_本文抜粋_
>>>>

2008年10月03日 | 通信-政治・経済

 先日のあそうだろう総理の所信表明演説をニュースで見た。所信表明としては特異なものであったとニュースキャスターや評論家は言っていた。自身の考えを述べるのが所信表明だが、民主党に対する問いかけの方が多かったとのことである。
 私はしかし、総理の意思である「日本は強くあらねばならない」が気になった。「ねばならない」が気になる。強くない日本は価値が無いという風に聞こえる。さらに言えば、弱い日本人は価値が無いという風にも聞こえる。「日本は勝たねばばらない!」とまでなると、戦争に向かって突き進んで行った戦前の日本のようで、気持ち悪い。

 麻生内閣の閣僚の一人にバカな大臣がいて、「単一民族国家日本」などという発言をしたらしい。沖縄人が日本人に含まれるかどうかについてはいろいろ意見もあるが、少なくともアイヌ人は日本民族では無い。他にも日本国籍を持つ韓国人、朝鮮人、中国人、台湾人などが多くいて、小笠原には欧米系の日本人もいるらしい。
 アイヌのことについて詳しいことは知らないが、『アイヌ新法』という法律があるということを微かだが、記憶している。確か何年か前にできた法律だ。・・・と、不確かな情報ではいけないので、調べる。広辞苑に記載があった。
 アイヌ新法:アイヌ文化の継承・振興を図り、その伝統についての知識を普及・啓発することを目的として1997年に公布・施行された法律。1899年(明治32)公布の北海道旧土人保護法は廃止。

<<<<

_入力データ_
>>>>

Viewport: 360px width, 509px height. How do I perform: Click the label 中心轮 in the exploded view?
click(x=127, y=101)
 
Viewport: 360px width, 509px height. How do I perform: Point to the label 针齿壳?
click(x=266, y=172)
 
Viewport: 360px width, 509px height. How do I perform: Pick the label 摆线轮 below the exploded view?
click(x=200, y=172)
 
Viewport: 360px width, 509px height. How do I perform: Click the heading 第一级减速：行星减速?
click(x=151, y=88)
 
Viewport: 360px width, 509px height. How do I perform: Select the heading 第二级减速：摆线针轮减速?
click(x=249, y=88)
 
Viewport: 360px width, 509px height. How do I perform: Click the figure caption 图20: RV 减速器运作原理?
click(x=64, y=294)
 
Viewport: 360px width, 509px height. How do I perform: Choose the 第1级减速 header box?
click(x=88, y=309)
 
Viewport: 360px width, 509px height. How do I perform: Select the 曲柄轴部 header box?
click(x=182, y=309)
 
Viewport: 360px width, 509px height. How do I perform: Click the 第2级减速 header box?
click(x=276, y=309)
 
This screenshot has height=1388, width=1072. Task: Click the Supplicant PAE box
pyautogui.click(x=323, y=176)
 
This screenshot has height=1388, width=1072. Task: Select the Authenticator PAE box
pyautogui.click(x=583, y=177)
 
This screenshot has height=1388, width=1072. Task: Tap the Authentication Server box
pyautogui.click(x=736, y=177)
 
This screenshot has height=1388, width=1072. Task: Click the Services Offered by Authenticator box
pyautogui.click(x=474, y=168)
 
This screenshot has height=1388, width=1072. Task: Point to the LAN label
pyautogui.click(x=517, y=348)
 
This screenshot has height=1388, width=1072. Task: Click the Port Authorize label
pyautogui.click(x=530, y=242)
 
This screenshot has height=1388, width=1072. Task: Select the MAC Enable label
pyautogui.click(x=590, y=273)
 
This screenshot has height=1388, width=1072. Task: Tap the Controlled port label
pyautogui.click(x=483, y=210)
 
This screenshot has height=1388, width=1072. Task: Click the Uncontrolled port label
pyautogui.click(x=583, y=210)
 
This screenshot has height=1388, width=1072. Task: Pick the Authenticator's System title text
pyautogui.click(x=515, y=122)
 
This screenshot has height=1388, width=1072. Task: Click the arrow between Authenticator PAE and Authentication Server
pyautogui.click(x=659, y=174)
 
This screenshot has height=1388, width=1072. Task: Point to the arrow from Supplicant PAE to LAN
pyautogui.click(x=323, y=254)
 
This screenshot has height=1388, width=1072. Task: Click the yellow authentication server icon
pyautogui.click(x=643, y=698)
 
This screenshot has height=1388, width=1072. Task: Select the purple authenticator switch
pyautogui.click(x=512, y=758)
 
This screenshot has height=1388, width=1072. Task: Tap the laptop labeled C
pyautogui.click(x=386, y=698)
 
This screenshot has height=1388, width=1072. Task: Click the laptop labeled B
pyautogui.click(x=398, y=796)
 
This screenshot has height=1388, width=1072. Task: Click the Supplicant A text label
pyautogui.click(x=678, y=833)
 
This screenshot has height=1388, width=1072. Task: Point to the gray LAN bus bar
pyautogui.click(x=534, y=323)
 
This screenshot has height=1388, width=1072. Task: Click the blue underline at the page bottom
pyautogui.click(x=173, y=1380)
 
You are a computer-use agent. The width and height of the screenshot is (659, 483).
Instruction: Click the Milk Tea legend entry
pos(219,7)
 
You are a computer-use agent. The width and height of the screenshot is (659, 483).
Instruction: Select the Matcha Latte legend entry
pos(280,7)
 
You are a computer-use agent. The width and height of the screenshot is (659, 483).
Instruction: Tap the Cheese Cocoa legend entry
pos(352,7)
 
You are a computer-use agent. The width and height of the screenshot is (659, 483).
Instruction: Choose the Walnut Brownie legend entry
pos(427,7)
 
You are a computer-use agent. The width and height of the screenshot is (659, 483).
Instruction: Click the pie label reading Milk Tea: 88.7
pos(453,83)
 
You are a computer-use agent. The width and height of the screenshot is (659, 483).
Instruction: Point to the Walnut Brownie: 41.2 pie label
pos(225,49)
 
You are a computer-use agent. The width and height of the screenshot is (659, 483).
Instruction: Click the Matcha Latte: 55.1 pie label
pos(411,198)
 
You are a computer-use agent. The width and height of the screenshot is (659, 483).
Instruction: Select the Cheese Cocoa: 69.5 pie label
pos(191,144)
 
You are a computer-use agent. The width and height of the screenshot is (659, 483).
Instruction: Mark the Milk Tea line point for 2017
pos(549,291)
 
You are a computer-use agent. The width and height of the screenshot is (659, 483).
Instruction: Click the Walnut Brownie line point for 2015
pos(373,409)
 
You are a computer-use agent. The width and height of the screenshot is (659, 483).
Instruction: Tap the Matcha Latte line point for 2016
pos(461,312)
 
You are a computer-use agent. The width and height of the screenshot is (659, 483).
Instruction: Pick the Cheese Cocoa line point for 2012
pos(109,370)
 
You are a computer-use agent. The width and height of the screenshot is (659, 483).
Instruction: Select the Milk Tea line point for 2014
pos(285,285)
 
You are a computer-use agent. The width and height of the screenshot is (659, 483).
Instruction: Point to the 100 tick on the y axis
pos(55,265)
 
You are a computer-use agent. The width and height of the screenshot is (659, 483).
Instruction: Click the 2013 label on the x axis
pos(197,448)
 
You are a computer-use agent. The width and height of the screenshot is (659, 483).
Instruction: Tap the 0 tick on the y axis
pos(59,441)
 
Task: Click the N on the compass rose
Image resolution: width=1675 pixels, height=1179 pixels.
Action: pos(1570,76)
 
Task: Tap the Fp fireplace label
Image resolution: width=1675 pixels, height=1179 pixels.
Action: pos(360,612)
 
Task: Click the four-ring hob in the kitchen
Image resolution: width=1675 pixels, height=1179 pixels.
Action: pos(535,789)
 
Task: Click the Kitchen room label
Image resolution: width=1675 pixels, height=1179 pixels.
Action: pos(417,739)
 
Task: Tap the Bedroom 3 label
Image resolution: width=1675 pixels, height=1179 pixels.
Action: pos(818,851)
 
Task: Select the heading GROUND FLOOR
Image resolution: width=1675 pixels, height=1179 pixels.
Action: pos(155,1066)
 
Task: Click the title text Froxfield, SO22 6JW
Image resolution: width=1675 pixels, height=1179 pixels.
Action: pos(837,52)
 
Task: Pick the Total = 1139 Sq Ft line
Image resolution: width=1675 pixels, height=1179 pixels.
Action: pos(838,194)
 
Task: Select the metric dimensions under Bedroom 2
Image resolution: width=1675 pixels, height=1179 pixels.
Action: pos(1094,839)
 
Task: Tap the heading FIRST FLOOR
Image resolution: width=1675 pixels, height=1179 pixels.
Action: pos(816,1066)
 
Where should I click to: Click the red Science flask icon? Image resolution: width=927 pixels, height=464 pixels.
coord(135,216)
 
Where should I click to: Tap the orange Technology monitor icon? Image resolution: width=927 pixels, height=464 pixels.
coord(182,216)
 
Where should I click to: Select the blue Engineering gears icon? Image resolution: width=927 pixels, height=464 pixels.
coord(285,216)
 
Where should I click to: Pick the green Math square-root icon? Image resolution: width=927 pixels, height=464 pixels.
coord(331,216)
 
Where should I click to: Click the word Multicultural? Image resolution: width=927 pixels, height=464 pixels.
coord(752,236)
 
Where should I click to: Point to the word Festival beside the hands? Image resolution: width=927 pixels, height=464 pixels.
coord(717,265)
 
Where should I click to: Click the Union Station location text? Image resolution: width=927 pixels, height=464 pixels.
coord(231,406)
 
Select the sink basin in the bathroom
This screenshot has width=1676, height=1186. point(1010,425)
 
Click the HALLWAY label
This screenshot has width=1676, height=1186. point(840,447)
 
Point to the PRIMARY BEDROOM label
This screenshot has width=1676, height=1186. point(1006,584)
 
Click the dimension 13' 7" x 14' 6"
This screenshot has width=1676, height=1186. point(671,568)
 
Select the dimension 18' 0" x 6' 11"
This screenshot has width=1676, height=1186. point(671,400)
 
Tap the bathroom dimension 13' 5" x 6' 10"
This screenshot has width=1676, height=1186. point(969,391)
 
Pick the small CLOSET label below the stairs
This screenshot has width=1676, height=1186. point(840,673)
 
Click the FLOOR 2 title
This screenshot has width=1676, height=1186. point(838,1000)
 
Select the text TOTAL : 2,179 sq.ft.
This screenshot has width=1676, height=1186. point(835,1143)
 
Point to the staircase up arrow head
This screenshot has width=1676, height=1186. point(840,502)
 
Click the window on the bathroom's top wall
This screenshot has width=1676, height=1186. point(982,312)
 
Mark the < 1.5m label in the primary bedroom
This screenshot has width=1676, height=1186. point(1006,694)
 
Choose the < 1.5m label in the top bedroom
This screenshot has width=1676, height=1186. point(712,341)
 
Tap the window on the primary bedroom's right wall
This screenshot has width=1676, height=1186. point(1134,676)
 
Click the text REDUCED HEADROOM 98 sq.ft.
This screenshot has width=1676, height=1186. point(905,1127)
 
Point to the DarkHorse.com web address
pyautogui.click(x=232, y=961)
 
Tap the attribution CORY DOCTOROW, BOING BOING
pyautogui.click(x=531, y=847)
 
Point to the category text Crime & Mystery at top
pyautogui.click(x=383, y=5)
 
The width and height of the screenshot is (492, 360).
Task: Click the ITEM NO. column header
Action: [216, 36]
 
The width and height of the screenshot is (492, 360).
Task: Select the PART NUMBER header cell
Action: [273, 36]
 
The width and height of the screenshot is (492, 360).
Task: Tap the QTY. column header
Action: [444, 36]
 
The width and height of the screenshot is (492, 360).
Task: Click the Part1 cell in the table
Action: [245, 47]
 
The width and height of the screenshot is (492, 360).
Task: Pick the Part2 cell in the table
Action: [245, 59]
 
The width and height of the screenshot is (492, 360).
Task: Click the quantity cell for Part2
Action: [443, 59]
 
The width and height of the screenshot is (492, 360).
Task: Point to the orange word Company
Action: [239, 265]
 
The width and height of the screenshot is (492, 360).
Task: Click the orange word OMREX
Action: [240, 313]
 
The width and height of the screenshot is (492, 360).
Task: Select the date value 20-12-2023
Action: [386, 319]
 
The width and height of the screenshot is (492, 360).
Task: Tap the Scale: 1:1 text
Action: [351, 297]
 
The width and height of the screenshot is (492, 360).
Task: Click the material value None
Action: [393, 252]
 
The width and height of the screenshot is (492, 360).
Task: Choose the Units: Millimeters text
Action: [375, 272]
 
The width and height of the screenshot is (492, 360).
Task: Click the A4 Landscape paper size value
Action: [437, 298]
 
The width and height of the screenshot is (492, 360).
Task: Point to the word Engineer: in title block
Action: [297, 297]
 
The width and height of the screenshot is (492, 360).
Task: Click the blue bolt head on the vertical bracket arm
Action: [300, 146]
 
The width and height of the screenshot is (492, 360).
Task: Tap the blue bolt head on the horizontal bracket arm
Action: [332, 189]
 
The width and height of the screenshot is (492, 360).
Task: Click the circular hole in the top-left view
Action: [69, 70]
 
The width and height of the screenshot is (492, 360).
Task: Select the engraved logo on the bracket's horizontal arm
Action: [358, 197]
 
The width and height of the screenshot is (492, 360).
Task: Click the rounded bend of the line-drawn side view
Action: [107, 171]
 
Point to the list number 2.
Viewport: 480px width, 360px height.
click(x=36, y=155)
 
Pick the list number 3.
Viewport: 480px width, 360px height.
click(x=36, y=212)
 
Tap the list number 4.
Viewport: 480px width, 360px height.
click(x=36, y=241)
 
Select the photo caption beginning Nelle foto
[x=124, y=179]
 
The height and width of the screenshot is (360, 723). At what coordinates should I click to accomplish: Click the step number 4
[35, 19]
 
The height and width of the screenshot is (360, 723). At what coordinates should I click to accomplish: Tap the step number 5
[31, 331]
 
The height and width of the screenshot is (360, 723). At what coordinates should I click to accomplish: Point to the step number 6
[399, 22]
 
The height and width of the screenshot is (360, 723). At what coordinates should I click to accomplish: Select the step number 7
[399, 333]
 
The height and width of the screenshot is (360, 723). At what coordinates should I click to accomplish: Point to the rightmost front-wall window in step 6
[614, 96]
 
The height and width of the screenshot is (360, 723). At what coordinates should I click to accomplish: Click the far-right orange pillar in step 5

<<<<

_取り組む課題_
(A) 上のエントリのうち、「Walnut」という語を含む行をすべて書き出しなさい。
(B) 総理の所信表明演説とアイヌ新法を扱った上の文章を、最後の文の後から書き継ぎなさい。

_課題の解答_
(A)
Instruction: Choose the Walnut Brownie legend entry
Instruction: Point to the Walnut Brownie: 41.2 pie label
Instruction: Click the Walnut Brownie line point for 2015

(B)
 とのこと。1997年だから「何年か前」という私の記憶は間違い。11年前だ。それにしても、11年前まで「旧土人」として保護の対象にされていたのかと驚く。

 先週金曜日、インターネットのニュースに「日本人は本土人と琉球人の2つに大別される」というのがあった。DNAを調べたらそういうことが判ったらしい。
  よって、日本民族を形成しているのは本土人と琉球人ということになる。南方からの縄文人と北方からの弥生人と、それらの混血が日本民族という考え方は前からあったが、本土人と琉球人が違うということがDNAで証明されたことに私は納得し、満足した。
 その時、事務員のM子に、「面白いニュースがあるよ」と言って、上記の話をした。M子の傍でやり取りを聞いていた社長が「M子は全くの琉球人だな」と言うと、「私は本土人の血よ」とM子は応える。M子はどう見たって琉球人なので、「100%そうさあ」と言うのかと私は予想していたので、意外であった。「ふむ、琉球人であるより本土人であった方が良いと思っているんだな。」と理解した。
 倭国にはかつて、「琉球人お断り」と貼紙のある店もあったらしい。戦前の話だ。そんな被差別意識が戦後10年ほども経て生まれたM子にも残っているであろう。

 こんな人が日本国の大臣になれるのかと驚き、呆れてしまったバカ大臣のような人は稀だと思う。日本民族じゃないなら差別しようなんていうバカな日本人は、今はほとんどいないと思われる。アイヌ人も琉球人も、また、在日の人たちも、日本国を形成している民族の一つであると誇りに思っていいのだ。また、違う血の者が互いに協力して平和を維持している日本国は、多民族国家であることを誇っていいと思う。